Microsoft Kinect is used to obtain aligned RGB-D images. 2D laser scanners is used for localization and navigation. First a 2D occupancy grid map [5, 8] is generated from the laser scanning results and odometry data. We annotate the different structures such as rooms, doors, furniture and other interested objects according to their semantic information in the grid map. The map constructed the world coordinate system of the home environment. The depth image is transformed into the world coordinate frame via tf [6]. We use HAAR [20] face detector to detect human face area in the RGB image. The corresponding area in the depth image is segmented to obtain human’s location in world coordinate. It can be inferred that the area below the face area with the distance of equal height of the face corresponds to the human clothes. In order to reduce the influence of illumination, we use grey world [2] to correct color cast to a certain degree. A fuzzy color model which is learned from uncalibrated data obtained from “Google Image” in [19] is used as the color classifier.

3.3 Probabilistic Model

Suppose during the conversation, the speaker (No. 4 in Fig. 1(b)) uses three sentences to describe Lucy to the robot. “Lucy stands beside the dining-table in a blue coat.”, “She is far from the cupboard.”, “She is beside the bookshelf.” It is obvious that the first sentence and the last sentence are contradictory. The robot has to find one strategy to figure out which one is credible. The characteristics described in the first two sentences clearly distinguish No. 3 from others. The characteristic described in the last sentence is unable to distinguish between No. 2 and No. 5. As a listener, the robot is more convinced that the No. 3 who is beside the dining-table in a blue coat is Lucy rather than the ones beside the bookshelf, as the discriminatory power (DP) of this description combination is greater. DP can be modeled by a probabilistic model P(x|D) which means given a description D and a person x, the probability that the listener identifies the goal person x correctly. P(x|D) can be formulated in the Bayesian framework:

$$\begin{aligned} P(x|D)=\frac{P(D|x)P(x)}{P(D)} \end{aligned}$$
(1)

where P(D|x) is the probability that given the target person x, such a description D would be accepted by humans. The description related to the referent are sets of feature descriptors \(f_i \)(color or QSR). \(D:=\{ f_1, f_2,\ldots ,f_n \}.\) For each person and feature the word grounding module gives a number within [0, 1] that measures the respective feature appropriateness. Obviously, the probability of accepting that “Lucy wears a red coat” is independent of the probability of accepting “She is beside the dining-table”. Therefore, it is reasonable to assume that the acceptability of different features is stochastically independent.

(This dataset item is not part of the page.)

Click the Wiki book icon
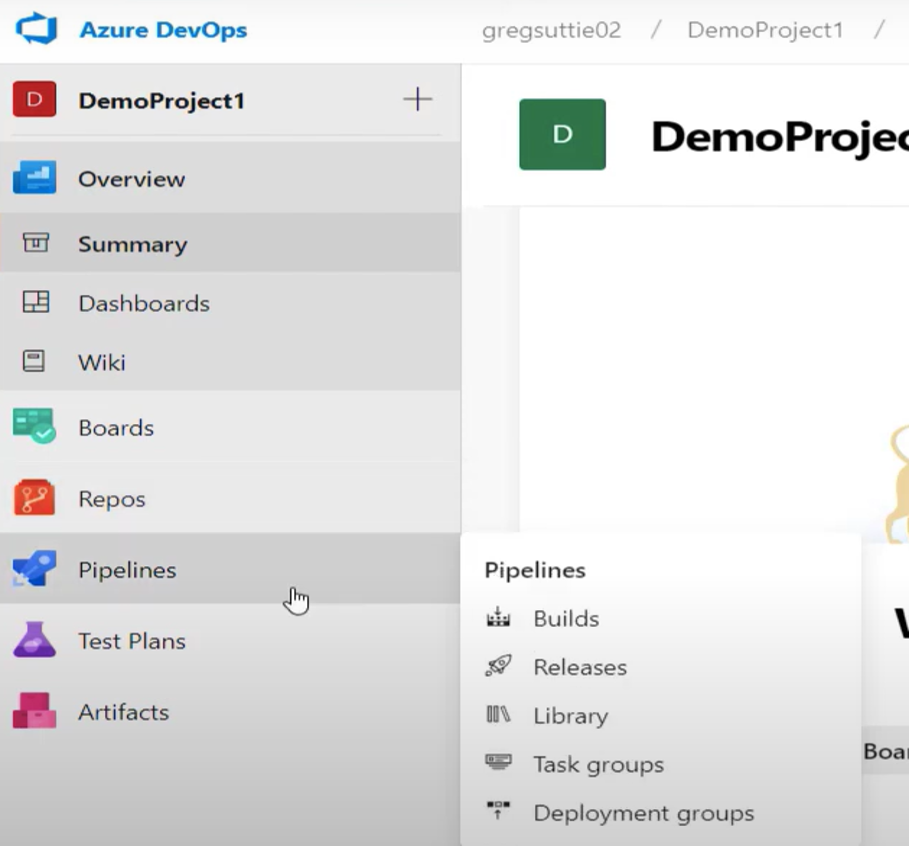 coord(35,361)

$$\begin{aligned} P(D|x) = P(f_1|x)\cdot P(f_2|x)\cdot \ldots \cdot P(f_n|x) \end{aligned}$$
(2)

P(D) gives the probability that the description D suits an arbitrarily chosen person in the scene. Suppose there are M individuals in the scene. \(P(X_i)\) is the probability of randomly choosing the person \(X_i\) in the scene. For simplicity, \( P(X_i)=1/M\). If multiple people in the scene suit the description D, the probability of correctly identifying the referent will reduce. Therefore, the following formula can be obtained.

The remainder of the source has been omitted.